“Aftermath”, o quarto álbum de estúdio dos Rolling Stones no Reino Unido, lançado em 15 de abril de 1966, representou um ponto de virada crucial na carreira da banda. O disco, que chegou apenas sete meses após “Out of Our Heads”, destacou-se por ser o primeiro a apresentar exclusivamente composições de Mick Jagger e Keith Richards, marcando a transição do grupo de intérpretes para autores completos.
Gravado entre dezembro de 1965 e março de 1966, “Aftermath” foi o primeiro trabalho dos Stones a ser produzido integralmente nos Estados Unidos. Este período de gravação também viu o guitarrista Brian Jones expandir significativamente a sonoridade da banda, incorporando instrumentos incomuns para o rock da época, como dulcimer, marimba, sitar e koto. Essa experimentação levou o grupo a explorar além das raízes do blues e R&B, definindo uma identidade sonora própria.
Faixas como “Mother’s Little Helper”, “Lady Jane”, “Under My Thumb” e “Out of Time” exemplificaram essa nova direção, introduzindo uma atmosfera exótica e, por vezes, sombria.
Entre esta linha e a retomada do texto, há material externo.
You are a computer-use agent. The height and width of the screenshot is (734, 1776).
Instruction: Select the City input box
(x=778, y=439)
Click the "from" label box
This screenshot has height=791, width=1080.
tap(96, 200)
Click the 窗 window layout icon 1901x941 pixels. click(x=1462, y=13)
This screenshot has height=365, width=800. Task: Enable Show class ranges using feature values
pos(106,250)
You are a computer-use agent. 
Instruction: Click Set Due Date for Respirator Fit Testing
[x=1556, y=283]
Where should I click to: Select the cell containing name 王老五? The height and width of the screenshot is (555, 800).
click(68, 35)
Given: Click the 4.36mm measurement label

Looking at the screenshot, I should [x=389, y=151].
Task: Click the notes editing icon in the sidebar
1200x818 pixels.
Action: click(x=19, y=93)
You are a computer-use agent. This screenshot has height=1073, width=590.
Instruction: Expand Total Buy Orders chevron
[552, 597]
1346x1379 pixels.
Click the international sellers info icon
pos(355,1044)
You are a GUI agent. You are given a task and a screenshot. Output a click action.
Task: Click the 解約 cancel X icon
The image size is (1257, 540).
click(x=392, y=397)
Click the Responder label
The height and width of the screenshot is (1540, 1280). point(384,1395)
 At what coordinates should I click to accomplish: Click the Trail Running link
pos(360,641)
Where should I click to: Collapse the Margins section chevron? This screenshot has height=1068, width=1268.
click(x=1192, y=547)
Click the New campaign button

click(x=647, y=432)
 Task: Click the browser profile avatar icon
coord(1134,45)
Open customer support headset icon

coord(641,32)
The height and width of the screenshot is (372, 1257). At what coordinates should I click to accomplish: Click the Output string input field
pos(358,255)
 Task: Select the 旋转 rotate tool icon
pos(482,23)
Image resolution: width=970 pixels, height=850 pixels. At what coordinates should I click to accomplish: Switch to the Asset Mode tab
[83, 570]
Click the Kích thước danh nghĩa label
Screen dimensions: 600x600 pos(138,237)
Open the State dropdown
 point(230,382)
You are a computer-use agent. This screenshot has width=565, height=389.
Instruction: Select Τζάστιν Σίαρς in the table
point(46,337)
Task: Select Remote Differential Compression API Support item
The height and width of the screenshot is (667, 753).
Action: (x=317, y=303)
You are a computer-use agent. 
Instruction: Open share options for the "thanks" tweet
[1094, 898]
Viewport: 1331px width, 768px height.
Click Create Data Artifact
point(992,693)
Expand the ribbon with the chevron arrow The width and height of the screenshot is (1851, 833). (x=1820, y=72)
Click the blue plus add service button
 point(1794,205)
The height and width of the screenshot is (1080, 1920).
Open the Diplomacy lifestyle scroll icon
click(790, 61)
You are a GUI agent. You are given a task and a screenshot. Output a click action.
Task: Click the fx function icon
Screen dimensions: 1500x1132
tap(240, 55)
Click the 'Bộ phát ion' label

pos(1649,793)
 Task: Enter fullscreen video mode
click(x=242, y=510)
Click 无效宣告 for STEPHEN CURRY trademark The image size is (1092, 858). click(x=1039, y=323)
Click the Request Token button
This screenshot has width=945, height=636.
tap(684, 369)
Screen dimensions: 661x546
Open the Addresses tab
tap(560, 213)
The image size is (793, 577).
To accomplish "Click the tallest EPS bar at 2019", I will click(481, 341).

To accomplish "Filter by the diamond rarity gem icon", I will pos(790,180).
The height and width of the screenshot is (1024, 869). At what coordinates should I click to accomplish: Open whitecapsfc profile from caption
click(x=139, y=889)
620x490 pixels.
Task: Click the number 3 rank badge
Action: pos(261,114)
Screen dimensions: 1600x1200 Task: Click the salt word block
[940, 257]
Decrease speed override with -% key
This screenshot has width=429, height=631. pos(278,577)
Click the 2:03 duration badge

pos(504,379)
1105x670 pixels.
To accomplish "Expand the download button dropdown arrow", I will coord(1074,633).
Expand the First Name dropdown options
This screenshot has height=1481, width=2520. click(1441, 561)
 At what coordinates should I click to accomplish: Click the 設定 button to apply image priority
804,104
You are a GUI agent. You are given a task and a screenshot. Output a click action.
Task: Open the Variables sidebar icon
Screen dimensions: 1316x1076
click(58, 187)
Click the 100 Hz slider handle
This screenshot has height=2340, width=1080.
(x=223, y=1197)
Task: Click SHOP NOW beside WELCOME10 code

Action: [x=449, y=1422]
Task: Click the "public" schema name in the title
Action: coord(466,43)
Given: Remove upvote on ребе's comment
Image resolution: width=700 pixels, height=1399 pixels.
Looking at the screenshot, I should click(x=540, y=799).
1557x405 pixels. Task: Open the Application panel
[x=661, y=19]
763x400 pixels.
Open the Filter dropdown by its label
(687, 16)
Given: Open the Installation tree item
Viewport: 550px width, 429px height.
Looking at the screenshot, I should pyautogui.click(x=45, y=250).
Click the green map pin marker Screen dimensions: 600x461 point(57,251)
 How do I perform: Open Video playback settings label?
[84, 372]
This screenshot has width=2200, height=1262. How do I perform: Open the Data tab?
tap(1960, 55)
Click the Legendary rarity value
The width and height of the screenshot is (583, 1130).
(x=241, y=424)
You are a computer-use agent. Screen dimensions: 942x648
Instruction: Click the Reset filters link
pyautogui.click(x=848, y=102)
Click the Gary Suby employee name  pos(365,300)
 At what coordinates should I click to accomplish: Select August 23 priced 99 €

A edição americana do álbum, lançada em junho, incluiu o sucesso “Paint It, Black”, que alcançou o primeiro lugar nas paradas dos Estados Unidos e do Reino Unido.
O álbum foi um sucesso comercial, atingindo o topo das paradas no Reino Unido e a segunda posição nos Estados Unidos. “Aftermath” antecedeu outros álbuns importantes de 1966, como “Pet Sounds” dos Beach Boys e “Revolver” dos Beatles, consolidando-se como um marco na evolução do rock and roll e preparando o terreno para a contínua criatividade dos Rolling Stones em trabalhos posteriores como “Between the Buttons”, “Beggars Banquet” e “Let It Bleed”.